Dataset records:
::::

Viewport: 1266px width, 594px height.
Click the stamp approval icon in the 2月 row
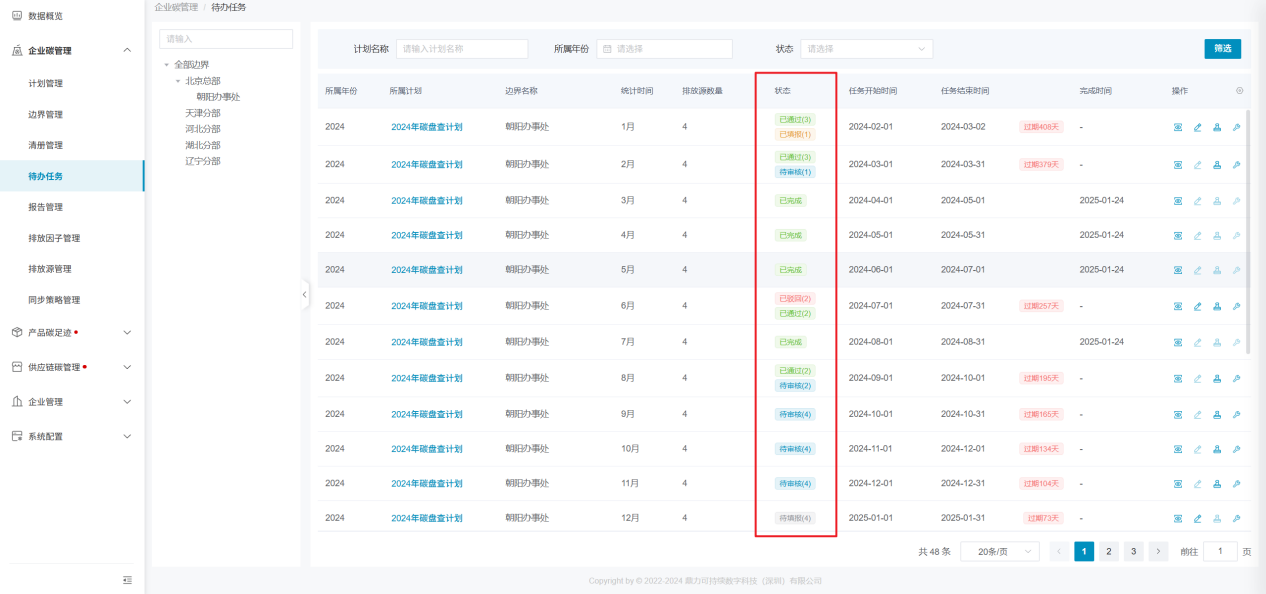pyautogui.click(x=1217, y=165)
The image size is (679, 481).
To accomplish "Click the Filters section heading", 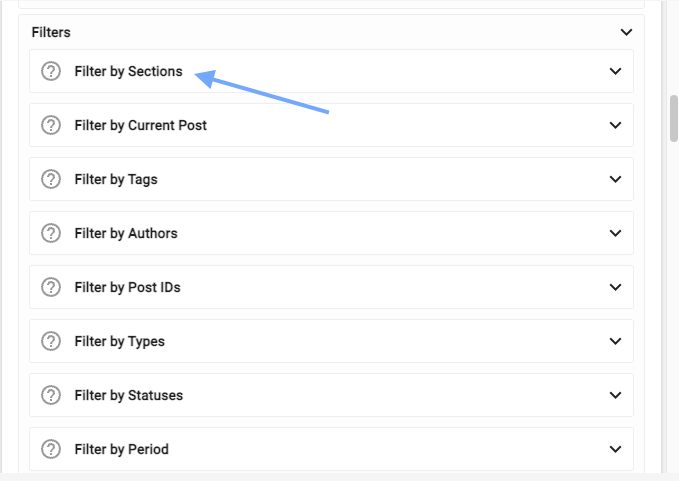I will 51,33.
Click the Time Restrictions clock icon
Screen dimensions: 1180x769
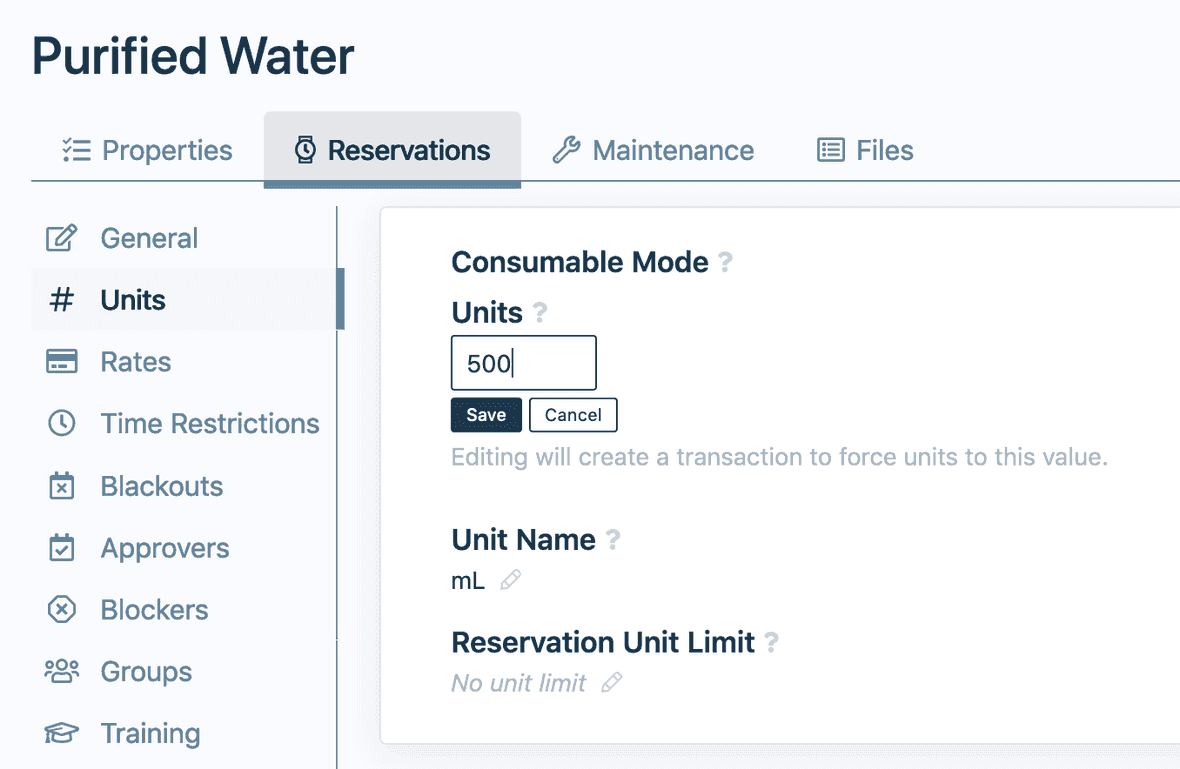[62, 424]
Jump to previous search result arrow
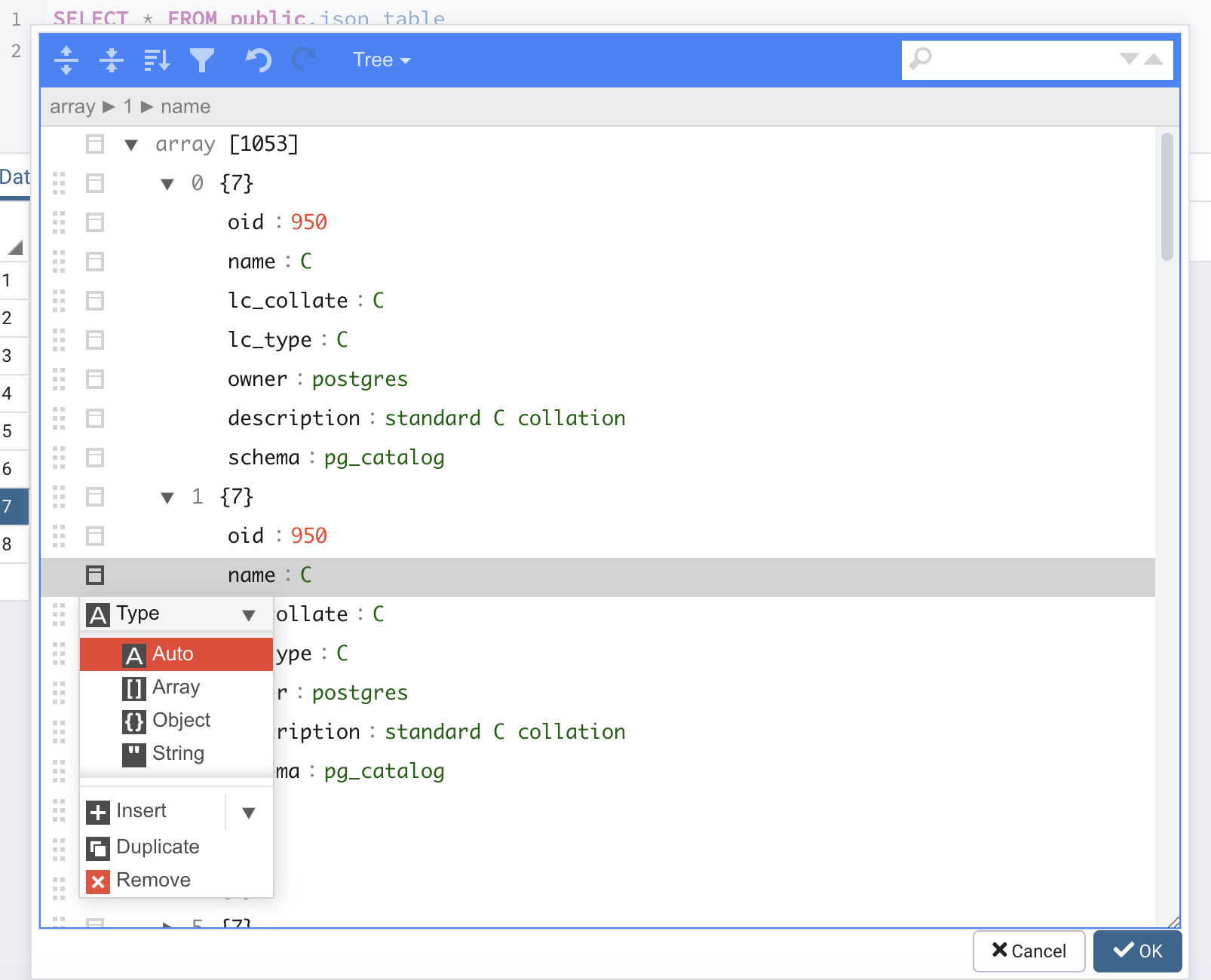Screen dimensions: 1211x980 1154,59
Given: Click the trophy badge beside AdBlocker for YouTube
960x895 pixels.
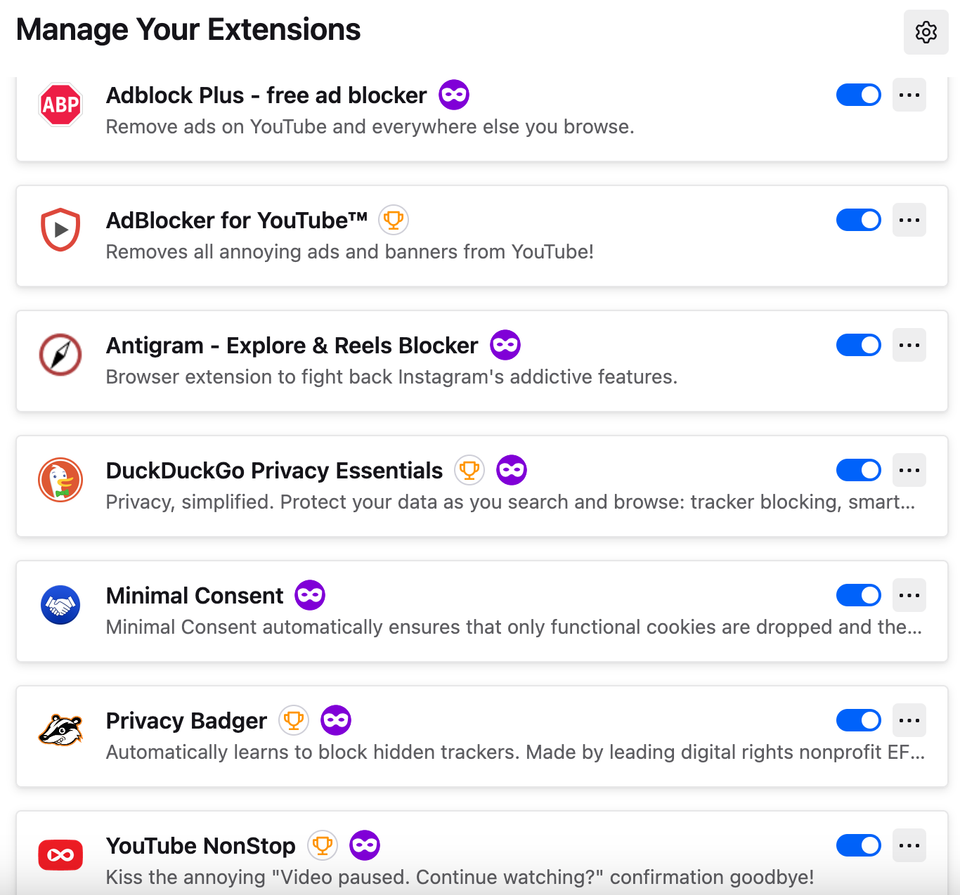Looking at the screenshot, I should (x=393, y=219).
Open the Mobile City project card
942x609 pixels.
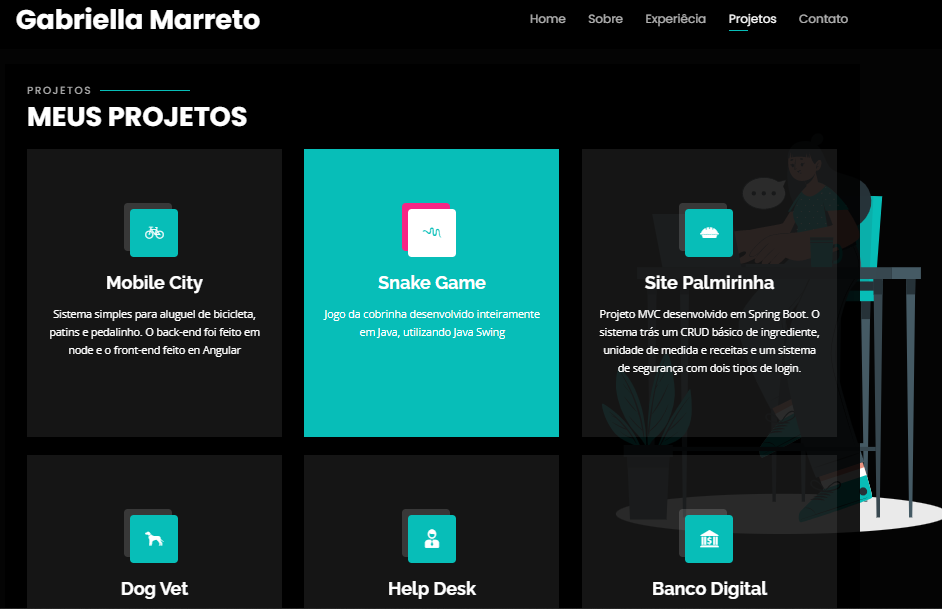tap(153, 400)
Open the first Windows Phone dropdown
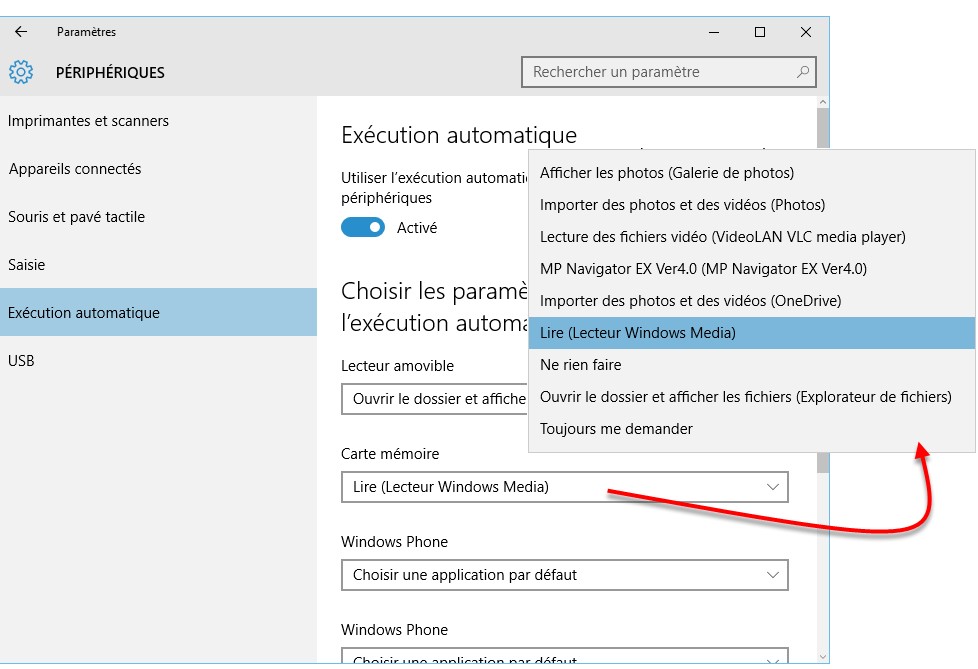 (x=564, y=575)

::::

### PROBLEM DESCRIPTION
Write each line exactly as it appears, from the line that holds "Screen dimensions: 1180x769" through the closing line of the data above, and leave every picture out.

### RESULT FOR THIS TASK
Screen dimensions: 1180x769
[62, 424]
Jump to previous search result arrow
Screen dimensions: 1211x980 1154,59
Given: Click the trophy badge beside AdBlocker for YouTube
960x895 pixels.
Looking at the screenshot, I should (x=393, y=219).
Open the Mobile City project card
942x609 pixels.
tap(153, 400)
Open the first Windows Phone dropdown
 (x=564, y=575)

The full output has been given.